HAH! Mine are _diagonal_ to the front leg! I really screwed it up!


----------



## Bruce B (Nov 29, 2005)

Woodman said:
			
		

> HAH! Mine are _diagonal_ to the front leg! I really screwed it up!



Woody, see mine and Griff's post in Grilling.


----------



## Finney (Dec 6, 2005)

Brucie,
You still loving that "Slide Aside"?


----------



## Bruce B (Dec 7, 2005)

Well I have it installed which wasn't difficult, it slides right on to the ketttle, and I have slid the lid onto it, and it works. It will beat the hell out of putting the lid on the ground or patio whenever it has to come off.

So I guess you can say I'm loving it.


----------



## Finney (Dec 7, 2005)

Bruce B said:
			
		

> Well I have it installed which wasn't difficult, it slides right on to the ketttle, and I have slid the lid onto it, and it works. It will beat the hell out of putting the lid on the ground or patio whenever it has to come off.
> 
> *So I guess you can say I'm loving it*.

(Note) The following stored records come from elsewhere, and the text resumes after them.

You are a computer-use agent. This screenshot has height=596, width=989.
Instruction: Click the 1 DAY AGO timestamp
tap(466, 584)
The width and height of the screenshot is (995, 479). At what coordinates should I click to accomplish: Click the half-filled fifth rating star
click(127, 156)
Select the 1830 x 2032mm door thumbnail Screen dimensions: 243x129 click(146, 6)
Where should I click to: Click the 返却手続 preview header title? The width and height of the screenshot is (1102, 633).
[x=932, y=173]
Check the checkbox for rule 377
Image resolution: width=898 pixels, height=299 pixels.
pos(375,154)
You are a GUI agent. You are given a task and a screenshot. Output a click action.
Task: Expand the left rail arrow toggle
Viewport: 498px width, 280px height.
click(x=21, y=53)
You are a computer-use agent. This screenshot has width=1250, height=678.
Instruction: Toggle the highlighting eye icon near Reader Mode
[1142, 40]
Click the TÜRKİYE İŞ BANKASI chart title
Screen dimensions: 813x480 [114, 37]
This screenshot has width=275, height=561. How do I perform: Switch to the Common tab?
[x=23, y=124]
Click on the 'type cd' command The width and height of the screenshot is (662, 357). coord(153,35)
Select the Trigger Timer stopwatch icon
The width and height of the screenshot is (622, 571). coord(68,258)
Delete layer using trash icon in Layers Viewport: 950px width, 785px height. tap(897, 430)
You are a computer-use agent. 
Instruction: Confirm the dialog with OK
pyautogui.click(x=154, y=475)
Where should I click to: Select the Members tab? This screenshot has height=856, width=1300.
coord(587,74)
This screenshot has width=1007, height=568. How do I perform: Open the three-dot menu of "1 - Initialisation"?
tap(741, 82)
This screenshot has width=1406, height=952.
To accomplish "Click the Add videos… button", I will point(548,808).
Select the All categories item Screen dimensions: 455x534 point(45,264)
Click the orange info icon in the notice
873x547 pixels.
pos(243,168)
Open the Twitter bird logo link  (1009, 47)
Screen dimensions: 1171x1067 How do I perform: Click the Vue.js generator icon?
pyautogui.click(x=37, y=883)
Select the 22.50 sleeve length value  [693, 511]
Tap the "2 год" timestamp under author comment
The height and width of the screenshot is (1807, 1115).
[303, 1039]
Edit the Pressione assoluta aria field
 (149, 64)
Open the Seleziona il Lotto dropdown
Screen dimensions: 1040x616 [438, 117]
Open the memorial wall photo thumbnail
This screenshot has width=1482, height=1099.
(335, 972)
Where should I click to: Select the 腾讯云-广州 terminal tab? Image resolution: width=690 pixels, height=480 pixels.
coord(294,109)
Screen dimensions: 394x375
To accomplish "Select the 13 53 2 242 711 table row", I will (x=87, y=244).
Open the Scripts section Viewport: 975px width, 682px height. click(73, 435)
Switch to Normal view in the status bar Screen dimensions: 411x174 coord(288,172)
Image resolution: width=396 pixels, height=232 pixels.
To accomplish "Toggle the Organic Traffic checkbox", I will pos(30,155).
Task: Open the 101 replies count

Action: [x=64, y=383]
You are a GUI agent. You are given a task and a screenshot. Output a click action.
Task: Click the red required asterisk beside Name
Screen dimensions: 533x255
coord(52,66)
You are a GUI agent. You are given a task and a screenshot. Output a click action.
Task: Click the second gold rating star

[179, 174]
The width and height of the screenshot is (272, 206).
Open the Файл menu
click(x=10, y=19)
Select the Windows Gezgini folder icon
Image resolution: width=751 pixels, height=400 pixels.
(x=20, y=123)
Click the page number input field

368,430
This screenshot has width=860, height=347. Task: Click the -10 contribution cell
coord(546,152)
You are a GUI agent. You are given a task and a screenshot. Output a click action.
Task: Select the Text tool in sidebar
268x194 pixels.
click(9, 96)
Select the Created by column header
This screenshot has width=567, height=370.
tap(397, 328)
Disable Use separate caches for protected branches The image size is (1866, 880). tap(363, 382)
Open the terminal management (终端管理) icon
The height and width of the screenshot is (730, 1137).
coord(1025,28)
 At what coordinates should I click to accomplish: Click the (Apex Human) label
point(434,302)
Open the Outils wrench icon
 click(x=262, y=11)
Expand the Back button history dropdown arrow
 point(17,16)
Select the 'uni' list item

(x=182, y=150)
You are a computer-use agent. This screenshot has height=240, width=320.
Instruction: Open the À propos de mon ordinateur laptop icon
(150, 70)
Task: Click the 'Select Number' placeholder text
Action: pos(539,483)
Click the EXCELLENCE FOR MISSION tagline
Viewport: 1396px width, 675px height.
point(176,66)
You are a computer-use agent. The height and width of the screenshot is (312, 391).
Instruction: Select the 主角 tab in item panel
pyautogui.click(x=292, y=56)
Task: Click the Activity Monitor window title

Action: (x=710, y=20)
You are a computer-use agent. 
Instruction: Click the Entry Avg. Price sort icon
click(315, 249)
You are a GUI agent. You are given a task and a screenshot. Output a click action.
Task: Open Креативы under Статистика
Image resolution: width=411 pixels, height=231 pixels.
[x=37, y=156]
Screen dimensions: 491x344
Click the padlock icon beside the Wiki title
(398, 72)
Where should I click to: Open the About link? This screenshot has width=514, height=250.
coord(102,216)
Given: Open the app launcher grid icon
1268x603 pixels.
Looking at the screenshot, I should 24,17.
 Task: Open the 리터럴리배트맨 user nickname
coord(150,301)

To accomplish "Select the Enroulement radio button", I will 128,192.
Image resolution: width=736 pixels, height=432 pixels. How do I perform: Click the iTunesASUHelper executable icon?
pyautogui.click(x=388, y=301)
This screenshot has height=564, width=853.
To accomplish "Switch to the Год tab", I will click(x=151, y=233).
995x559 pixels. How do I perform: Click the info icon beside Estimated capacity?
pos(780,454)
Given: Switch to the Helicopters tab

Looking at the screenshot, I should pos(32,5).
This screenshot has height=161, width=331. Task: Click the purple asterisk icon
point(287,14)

Well you heard it right here: *BRUCE IS LOVING HIS SLIDE ASIDE!!!!* =D> 
Thanks Bruce. :!:


----------



## Bruce B (Dec 7, 2005)

I'm surprised this didn't get moved over to PRODUCT REVIEWS.


----------



## Woodman1 (Dec 7, 2005)

Yeah, I'm gonna have to start pimping out my kettle too! Slide aside, cover, charcoal baskets, gangster whitewalls.......


----------